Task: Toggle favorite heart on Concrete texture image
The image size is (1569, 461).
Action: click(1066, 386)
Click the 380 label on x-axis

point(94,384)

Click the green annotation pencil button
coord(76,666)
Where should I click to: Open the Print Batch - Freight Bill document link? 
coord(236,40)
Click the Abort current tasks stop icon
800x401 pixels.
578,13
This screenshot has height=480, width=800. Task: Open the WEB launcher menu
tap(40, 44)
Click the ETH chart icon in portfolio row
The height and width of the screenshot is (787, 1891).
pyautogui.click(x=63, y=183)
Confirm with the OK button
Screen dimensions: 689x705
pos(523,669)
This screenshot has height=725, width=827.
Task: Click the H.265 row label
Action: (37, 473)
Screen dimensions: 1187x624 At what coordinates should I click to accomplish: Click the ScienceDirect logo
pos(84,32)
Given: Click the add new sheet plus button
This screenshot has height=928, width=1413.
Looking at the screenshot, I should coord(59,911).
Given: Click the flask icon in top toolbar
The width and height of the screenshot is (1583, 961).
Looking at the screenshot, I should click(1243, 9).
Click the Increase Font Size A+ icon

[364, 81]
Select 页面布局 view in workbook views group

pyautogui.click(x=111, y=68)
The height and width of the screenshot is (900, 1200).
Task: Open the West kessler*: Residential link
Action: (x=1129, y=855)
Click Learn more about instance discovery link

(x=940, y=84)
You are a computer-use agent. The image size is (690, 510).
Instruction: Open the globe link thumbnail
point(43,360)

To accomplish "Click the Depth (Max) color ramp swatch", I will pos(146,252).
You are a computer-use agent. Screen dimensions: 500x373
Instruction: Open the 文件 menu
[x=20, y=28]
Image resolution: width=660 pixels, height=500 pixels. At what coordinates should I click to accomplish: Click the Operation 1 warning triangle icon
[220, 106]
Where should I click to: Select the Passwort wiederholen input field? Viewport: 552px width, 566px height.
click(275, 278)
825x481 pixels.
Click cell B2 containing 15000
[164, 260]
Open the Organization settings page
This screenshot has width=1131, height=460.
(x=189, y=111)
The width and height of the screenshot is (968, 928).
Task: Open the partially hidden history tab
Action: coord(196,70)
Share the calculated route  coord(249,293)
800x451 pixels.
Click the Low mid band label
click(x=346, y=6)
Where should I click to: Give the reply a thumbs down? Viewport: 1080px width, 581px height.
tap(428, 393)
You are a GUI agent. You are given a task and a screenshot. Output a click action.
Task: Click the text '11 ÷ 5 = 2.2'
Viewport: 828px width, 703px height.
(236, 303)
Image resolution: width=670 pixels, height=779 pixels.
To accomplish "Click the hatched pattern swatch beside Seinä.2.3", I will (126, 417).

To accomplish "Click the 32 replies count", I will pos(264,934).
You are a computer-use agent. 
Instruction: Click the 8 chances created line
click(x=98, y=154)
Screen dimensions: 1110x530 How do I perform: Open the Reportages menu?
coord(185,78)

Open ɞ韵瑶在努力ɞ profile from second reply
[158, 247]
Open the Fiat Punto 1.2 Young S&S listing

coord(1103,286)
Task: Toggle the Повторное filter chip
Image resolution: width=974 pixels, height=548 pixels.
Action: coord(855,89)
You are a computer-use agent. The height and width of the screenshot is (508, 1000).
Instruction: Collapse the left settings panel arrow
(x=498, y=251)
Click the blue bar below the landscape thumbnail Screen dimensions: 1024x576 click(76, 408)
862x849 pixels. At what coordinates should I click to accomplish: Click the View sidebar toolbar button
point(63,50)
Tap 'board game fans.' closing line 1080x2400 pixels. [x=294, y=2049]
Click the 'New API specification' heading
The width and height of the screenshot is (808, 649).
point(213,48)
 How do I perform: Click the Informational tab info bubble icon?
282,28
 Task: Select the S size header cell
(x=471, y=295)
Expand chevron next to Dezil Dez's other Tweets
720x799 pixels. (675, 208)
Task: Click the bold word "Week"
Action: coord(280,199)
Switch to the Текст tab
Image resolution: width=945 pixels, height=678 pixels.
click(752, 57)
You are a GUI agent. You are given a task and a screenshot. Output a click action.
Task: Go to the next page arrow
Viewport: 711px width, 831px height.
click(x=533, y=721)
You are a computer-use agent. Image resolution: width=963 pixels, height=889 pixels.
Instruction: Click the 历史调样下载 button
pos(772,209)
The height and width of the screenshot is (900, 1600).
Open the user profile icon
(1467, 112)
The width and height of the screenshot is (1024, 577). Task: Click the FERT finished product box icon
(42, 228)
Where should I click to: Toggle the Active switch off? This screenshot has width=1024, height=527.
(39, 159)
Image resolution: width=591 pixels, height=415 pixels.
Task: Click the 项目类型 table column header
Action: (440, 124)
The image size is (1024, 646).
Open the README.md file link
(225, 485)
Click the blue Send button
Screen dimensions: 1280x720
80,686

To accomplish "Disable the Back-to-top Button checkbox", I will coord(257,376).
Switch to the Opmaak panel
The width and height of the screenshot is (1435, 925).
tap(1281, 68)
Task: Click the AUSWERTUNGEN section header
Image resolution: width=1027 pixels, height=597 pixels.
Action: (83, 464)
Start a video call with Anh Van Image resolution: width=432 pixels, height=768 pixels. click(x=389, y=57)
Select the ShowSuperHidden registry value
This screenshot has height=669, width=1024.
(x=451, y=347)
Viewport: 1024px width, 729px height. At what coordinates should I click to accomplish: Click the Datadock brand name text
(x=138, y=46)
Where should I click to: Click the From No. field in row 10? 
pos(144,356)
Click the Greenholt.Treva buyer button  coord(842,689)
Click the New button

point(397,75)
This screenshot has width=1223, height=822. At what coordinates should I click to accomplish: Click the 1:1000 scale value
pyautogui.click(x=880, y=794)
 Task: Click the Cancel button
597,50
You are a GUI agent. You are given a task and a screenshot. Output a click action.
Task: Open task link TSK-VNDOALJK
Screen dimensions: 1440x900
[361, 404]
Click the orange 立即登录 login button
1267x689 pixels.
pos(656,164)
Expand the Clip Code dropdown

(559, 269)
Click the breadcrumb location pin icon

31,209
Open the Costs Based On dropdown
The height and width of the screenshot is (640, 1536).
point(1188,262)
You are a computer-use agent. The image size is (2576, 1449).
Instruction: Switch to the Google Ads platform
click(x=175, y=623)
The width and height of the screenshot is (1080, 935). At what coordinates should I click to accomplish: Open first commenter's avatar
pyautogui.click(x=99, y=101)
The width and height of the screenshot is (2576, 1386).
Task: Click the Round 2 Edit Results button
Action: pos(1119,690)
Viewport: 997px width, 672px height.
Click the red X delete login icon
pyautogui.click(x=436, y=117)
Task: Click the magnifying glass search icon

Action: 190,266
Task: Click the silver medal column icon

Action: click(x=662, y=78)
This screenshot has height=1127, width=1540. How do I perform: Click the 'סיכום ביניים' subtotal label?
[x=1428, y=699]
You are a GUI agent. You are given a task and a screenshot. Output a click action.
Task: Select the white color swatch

+ + + + +

TASK INSTRUCTIONS
Could you show every line of the listing that holds the string "computer"?

WRITTEN ANSWER
You are a computer-use agent. The image size is (690, 510).
You are a computer-use agent. Screen dimensions: 500x373
You are a computer-use agent. 
You are a computer-use agent. The height and width of the screenshot is (508, 1000).
You are a computer-use agent. Image resolution: width=963 pixels, height=889 pixels.
You are a computer-use agent. The image size is (2576, 1449).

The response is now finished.